Nawet o 12 proc. rosły akcje spółki technologicznej Text na sesji 3 lipca po publikacji wyników za I kwartał roku obrotowego i zasygnalizowaniu, że firma zaczyna zarabiać na wykorzystaniu sztucznej inteligencji (AI). Minęły trzy miesiące i sytuacja zmieniła się o 180 stopni. W czwartek, 3 października, cena akcji spółki zanurkowała o prawie 12 proc., a w ciągu roku obniżyła się już o ponad 50 proc. Przyczyną były dane za II kwartał, w szczególności ubytek od czerwca 1,1 tys. klientów flagowego rozwiązania LiveChat. Na koniec września było ich 36,4 tys.
- Sezonowo okres wakacyjny jest zwykle najtrudniejszym kwartałem. Jednym z powodów odejścia klientów jest nasza próba optymalizacji sprzedaży i ograniczenie możliwości nadużywania naszych produktów. Drugim, bardziej bolesnym powodem jest liczba zmian wprowadzonych w trakcie onboardingu, które zaszkodziły nam w pozyskaniu nowych klientów. Po prostu nie zadziałały – tłumaczy Marcin Droba, odpowiadający w spółce za kontakty z inwestorami.

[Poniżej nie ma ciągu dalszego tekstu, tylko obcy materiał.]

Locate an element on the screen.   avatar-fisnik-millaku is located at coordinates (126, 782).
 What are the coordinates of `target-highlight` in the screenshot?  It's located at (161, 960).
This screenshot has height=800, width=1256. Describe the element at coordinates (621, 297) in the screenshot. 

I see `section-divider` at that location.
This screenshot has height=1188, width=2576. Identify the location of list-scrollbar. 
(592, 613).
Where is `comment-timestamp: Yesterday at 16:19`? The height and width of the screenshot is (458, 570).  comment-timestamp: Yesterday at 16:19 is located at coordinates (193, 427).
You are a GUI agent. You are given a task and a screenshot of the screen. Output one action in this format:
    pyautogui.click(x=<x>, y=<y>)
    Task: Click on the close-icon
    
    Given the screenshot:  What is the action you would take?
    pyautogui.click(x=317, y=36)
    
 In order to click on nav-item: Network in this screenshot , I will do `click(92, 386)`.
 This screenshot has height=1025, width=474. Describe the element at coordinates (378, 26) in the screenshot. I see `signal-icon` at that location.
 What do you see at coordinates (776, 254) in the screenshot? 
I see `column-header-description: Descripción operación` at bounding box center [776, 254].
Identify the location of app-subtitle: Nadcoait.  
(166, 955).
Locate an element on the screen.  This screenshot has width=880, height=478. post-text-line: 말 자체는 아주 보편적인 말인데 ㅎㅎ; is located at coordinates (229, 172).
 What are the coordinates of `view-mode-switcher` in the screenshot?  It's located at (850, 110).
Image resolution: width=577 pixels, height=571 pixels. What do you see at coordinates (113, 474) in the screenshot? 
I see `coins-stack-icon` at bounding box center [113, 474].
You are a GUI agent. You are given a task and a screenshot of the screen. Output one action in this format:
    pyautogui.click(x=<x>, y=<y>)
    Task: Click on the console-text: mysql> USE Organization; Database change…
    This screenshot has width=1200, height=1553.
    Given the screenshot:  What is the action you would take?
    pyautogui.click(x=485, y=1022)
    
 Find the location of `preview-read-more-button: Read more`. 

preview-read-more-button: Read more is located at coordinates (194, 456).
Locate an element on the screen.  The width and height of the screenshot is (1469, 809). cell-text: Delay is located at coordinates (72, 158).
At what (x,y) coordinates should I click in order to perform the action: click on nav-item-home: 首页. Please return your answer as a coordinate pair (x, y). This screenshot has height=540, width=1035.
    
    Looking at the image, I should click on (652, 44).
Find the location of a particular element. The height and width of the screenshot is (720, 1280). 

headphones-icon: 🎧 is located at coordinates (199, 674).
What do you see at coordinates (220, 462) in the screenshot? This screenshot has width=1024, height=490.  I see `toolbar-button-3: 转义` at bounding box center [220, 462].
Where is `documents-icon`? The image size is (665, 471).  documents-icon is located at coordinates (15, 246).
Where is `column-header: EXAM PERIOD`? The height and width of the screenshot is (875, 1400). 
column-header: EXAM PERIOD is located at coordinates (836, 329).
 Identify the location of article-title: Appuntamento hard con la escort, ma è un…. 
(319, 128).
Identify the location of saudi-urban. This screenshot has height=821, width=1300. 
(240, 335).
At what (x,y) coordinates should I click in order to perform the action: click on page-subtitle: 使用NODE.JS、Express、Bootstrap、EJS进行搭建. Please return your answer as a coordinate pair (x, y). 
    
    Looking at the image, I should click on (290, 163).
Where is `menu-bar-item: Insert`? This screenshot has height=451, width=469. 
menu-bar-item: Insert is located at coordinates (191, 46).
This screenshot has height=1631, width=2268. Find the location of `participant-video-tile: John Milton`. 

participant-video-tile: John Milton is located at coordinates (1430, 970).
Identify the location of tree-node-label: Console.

- Głównie byli to klienci mniejsi. Posiadanie ich wiązało się z problemami w poborze płatności w następnych okresach. W dużym stopniu są to klienci azjatyccy, którzy są dość specyficzni. Docelowo wolimy zostać z klientami, którzy są więksi i od razu zakładają dłuższą współpracę z nami – dodaje Łucja Kaseja, menadżer ds. relacji inwestorskich.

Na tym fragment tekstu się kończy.